I resisted a moment, unsure of what to do. Gradually, though, I began to feel what he was doing, moving in time to the…music, and started to follow. It was strange, this slow, unhurried motion, our bodies mirroring each other as we swayed and circled, but somehow it felt right. We didn’t stray from that corner, remaining in the shadows, but Zeke pulled me against him and I closed my eyes, and for just a few heartbeats, with the music and darkness swirling around us, we were lost in our own world.
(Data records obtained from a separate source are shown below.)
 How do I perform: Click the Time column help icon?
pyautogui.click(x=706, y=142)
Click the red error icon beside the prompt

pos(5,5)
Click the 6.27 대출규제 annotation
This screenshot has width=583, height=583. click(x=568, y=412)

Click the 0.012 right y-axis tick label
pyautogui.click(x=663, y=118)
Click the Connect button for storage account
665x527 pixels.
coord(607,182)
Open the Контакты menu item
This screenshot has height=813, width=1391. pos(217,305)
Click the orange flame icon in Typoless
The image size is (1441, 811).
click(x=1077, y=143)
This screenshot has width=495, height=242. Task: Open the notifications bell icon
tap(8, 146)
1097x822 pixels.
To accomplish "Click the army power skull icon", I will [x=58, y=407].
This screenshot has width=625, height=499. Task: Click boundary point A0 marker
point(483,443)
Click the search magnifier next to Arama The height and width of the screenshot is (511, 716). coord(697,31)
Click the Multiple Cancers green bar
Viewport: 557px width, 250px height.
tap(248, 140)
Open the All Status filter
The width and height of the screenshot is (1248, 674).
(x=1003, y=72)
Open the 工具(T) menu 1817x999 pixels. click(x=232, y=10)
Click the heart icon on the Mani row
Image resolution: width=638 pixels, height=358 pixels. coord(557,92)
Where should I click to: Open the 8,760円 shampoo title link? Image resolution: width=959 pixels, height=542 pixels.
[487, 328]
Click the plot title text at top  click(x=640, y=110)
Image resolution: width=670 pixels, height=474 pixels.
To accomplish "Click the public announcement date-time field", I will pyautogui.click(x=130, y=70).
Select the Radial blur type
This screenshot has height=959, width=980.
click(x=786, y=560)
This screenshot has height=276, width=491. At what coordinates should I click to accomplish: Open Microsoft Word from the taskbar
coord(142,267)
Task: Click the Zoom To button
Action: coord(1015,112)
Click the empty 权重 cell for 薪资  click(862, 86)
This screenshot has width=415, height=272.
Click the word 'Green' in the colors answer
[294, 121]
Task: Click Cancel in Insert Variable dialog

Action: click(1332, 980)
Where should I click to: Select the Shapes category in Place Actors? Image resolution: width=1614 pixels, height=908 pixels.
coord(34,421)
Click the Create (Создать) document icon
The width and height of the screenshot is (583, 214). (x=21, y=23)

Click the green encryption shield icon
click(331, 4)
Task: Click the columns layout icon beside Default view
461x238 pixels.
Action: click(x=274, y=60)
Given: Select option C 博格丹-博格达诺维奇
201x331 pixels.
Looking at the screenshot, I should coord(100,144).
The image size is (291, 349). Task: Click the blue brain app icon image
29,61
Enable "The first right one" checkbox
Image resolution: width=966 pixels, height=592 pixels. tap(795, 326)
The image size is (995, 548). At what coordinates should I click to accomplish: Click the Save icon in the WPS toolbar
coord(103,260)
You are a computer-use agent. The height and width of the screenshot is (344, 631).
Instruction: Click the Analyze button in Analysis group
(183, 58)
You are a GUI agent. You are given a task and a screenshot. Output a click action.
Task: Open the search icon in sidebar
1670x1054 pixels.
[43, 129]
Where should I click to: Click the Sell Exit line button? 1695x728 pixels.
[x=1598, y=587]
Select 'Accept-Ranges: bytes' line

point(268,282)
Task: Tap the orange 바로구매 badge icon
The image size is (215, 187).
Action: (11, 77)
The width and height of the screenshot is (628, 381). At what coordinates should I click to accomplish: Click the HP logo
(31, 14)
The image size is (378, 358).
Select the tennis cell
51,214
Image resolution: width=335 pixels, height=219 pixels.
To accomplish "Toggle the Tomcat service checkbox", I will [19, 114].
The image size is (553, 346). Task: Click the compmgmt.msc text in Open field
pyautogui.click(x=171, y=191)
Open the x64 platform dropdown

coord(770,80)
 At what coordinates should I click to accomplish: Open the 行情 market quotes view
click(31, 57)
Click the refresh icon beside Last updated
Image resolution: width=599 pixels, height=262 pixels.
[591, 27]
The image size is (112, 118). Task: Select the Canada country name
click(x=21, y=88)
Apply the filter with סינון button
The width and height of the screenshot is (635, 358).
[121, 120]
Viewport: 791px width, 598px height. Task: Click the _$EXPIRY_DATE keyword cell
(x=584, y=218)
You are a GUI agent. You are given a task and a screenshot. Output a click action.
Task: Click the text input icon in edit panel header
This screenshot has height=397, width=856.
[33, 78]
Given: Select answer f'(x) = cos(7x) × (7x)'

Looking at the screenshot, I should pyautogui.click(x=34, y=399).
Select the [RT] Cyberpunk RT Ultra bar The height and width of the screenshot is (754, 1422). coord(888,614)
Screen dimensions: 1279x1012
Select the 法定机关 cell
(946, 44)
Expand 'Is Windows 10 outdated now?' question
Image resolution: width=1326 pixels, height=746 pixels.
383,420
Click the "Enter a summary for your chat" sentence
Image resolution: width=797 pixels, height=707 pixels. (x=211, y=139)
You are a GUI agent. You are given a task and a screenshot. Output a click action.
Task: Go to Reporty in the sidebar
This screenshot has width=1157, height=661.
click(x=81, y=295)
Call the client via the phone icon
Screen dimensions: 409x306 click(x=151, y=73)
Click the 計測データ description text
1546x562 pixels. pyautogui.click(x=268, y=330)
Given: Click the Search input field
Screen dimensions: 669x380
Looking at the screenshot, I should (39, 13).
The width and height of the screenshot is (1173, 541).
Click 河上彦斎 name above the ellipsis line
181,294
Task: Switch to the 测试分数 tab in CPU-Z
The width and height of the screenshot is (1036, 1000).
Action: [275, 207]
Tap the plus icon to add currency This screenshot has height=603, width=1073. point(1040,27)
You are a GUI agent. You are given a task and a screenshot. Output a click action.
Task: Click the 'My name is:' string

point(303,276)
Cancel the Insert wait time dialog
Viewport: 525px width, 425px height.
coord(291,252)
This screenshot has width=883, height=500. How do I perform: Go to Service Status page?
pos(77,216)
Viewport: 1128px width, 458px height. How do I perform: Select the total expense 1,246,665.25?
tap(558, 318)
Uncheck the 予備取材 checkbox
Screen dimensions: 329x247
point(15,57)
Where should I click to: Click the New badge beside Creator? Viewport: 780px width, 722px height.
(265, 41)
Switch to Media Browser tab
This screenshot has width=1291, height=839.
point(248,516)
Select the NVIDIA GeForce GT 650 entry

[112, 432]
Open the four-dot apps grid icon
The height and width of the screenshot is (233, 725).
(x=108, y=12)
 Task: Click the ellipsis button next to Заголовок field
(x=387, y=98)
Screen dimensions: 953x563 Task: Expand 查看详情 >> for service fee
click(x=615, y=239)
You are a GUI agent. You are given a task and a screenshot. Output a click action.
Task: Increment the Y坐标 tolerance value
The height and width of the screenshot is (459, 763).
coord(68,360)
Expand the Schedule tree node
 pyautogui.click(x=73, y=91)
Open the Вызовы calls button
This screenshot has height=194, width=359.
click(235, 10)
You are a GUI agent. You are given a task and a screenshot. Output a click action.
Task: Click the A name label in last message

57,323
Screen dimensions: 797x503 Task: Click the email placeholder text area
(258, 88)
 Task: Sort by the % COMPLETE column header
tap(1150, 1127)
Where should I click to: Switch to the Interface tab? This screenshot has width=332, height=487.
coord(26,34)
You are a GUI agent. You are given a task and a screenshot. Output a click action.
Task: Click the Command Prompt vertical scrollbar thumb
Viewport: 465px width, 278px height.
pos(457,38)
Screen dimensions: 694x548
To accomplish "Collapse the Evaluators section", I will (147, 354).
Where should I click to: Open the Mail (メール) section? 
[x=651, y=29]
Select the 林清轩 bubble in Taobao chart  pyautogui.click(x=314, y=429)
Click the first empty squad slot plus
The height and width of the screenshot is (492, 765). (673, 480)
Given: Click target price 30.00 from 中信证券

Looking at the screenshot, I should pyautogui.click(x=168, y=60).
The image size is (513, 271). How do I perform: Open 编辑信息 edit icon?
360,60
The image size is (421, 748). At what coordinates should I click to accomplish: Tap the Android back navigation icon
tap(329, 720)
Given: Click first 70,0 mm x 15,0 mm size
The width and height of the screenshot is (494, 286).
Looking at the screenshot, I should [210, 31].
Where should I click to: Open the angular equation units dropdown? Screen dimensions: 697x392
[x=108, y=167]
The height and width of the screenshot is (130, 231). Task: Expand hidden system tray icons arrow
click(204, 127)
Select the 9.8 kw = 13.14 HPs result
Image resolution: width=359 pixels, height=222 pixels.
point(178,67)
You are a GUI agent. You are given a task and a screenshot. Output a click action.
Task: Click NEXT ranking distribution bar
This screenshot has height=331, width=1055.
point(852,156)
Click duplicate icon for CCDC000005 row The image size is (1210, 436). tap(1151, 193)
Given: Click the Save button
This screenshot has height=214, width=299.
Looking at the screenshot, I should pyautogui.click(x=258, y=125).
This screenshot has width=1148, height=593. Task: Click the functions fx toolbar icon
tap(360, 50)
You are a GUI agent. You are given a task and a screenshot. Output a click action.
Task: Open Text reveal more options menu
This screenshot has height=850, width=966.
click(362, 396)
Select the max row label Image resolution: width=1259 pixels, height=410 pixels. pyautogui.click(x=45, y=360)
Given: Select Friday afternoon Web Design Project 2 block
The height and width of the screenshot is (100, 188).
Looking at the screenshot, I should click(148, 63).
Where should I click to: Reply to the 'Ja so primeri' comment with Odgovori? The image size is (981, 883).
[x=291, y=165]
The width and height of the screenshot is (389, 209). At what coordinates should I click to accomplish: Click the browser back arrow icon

“I missed you, you know,” Zeke murmured, bending his head to mine. I clenched my fingers in his shirt and listened to his pounding heart. “The whole time I was in Eden, I couldn’t stop thinking of you. When I woke up and they told me you had gone…” He shook his head, and his heartbeat sped up. “I wanted to come after you right then, but I knew I had to take care of the others, that they were my first, my most important, responsibility. And I did. They’re safe, every single one of them, even though I had to let them go.”

“Let them go?”

He swallowed hard, and his grip on me tightened. “Caleb, Matthew and Bethany were adopted by a great couple who always wanted kids. They have chickens and cats and goats, and everything they could ever want. Jake actually married one of the nurses at the checkpoint clinic, and Silas and Teresa moved into a little cottage by the lake’s edge. They’re happy. They’re finally home.” His eyes glimmered, even as he gave a faint smile. “They don’t need me anymore.”